What’s your favourite film?

The Unbearable Lightness of Being.

What was the last album you bought?

Paolo Nutini, New Shores.

What’s your ideal job, other than your current one?

Wine grower in Bourgogne.

If you had a talking parrot, what’s the first thing you’d teach it to say?

It’s a great day out there, make the most of it.

What’s your greatest fear?

Regret later for not spending enough time with my family.

What’s the best piece of business advice you have ever received?

Cash is king.

Worst business advice?

A year into Durham Scientific Crystals (DSC): "DSC should have a mission statement".

l What’s your poison?

Blonde Belgian beer and a good bottle of Bourgogne red.

What newspaper do you read, other than The Journal?

Financial Times.

How much was your first pay packet and what was it for?
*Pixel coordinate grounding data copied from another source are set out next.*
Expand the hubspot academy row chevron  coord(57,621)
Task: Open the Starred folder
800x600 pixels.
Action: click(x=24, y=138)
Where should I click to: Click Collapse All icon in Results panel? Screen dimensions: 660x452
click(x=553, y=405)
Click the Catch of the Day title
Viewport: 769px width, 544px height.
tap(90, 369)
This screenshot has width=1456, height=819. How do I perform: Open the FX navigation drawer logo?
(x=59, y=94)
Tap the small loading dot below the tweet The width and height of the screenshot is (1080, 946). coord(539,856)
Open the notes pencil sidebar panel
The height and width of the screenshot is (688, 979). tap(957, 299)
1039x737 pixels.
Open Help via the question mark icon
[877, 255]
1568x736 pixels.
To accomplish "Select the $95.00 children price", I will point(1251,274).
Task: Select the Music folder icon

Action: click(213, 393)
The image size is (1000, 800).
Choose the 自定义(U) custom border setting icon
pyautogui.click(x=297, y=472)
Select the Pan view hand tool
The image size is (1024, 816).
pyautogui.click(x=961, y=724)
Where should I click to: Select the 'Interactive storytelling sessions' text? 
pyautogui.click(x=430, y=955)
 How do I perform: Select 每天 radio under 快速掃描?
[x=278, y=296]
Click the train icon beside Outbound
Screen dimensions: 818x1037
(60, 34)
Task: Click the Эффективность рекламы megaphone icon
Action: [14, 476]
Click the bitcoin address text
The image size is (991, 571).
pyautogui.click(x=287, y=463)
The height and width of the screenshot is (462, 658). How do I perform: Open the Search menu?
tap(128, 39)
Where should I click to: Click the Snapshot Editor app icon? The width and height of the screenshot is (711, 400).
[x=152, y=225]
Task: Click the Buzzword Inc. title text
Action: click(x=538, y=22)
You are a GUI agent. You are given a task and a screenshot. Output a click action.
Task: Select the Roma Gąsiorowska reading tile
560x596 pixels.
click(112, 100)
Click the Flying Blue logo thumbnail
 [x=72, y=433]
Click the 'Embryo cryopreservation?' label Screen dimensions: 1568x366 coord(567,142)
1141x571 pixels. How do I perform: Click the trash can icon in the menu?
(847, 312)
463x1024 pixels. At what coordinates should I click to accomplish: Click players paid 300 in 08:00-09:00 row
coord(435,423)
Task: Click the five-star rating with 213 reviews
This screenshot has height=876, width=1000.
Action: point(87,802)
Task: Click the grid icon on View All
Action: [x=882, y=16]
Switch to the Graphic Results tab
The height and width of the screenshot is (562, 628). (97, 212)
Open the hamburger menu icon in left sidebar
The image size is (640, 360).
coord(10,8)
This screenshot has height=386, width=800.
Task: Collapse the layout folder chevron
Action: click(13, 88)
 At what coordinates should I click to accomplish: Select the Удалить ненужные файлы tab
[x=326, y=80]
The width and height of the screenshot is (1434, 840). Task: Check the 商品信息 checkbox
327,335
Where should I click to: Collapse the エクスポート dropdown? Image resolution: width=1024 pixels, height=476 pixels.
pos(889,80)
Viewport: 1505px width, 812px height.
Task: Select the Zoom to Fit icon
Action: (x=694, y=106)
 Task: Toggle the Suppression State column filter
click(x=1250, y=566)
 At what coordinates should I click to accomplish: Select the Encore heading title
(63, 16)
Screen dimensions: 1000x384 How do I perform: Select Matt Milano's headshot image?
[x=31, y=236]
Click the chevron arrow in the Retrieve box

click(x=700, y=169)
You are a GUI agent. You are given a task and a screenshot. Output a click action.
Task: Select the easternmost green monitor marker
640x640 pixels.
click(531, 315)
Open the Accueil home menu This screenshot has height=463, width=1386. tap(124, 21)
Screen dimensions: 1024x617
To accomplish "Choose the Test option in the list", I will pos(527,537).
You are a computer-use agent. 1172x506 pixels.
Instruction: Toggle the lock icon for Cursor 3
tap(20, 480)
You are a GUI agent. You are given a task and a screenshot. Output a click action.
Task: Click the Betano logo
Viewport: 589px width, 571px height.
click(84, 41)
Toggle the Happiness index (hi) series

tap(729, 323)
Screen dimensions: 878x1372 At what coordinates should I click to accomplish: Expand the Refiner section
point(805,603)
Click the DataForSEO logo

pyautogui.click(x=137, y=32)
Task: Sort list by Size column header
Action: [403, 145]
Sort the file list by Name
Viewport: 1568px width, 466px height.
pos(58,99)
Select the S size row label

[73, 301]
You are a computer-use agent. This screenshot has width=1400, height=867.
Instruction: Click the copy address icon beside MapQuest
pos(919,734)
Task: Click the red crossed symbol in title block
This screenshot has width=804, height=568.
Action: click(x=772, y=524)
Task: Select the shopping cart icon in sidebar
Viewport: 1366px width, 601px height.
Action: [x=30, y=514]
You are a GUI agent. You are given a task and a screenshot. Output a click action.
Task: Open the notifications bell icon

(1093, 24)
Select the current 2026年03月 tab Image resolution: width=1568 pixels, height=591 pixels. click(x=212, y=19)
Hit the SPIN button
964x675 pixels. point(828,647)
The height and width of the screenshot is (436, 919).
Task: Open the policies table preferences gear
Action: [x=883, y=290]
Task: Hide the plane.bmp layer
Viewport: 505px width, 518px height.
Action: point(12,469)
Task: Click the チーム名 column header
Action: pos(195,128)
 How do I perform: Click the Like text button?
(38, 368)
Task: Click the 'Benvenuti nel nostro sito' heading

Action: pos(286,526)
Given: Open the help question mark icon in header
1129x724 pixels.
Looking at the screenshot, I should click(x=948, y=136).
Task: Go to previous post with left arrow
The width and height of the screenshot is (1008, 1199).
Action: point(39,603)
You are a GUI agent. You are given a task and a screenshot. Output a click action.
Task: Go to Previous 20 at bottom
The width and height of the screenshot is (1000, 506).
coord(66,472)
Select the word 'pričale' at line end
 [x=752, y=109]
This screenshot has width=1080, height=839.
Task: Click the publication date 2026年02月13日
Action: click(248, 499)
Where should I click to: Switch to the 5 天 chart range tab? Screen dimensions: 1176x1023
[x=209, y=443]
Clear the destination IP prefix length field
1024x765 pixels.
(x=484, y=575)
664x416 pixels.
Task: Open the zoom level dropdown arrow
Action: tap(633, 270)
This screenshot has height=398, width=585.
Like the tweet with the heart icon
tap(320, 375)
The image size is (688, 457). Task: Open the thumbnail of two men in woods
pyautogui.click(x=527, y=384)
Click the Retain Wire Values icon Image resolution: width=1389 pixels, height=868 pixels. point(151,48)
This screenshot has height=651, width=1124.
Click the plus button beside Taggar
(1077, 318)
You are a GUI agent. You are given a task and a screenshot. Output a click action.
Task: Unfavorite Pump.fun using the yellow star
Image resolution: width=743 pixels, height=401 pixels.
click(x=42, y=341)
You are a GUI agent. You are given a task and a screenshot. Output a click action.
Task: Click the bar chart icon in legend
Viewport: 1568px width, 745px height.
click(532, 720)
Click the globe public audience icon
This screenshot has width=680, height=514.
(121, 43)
450 rupees (about £5) as a typist in our family business when I was 14.

How do you keep fit?

I don’t – running DSC and having a 10-month-old son doesn’t leave you with much time. Does golf count?

What’s your most irritating habit?

State of my desk.

What’s your biggest extravagance?

Every holiday – when I have one.

Which historical or fictional character do you most identify with/admire?

People who made a real positive difference – Wright Brothers, Francis Crick (discovered DNA) and numerous others.

And which four famous people would you most like to dine with?

Juliette Binoche, Bill Gates, Jon Snow (Channel 4) and Heston Blumenthal (owner of The Fat Duck, the famous three-Michelin-starred restaurant).

How would you like to be remembered?

I will still be here for a long time to come.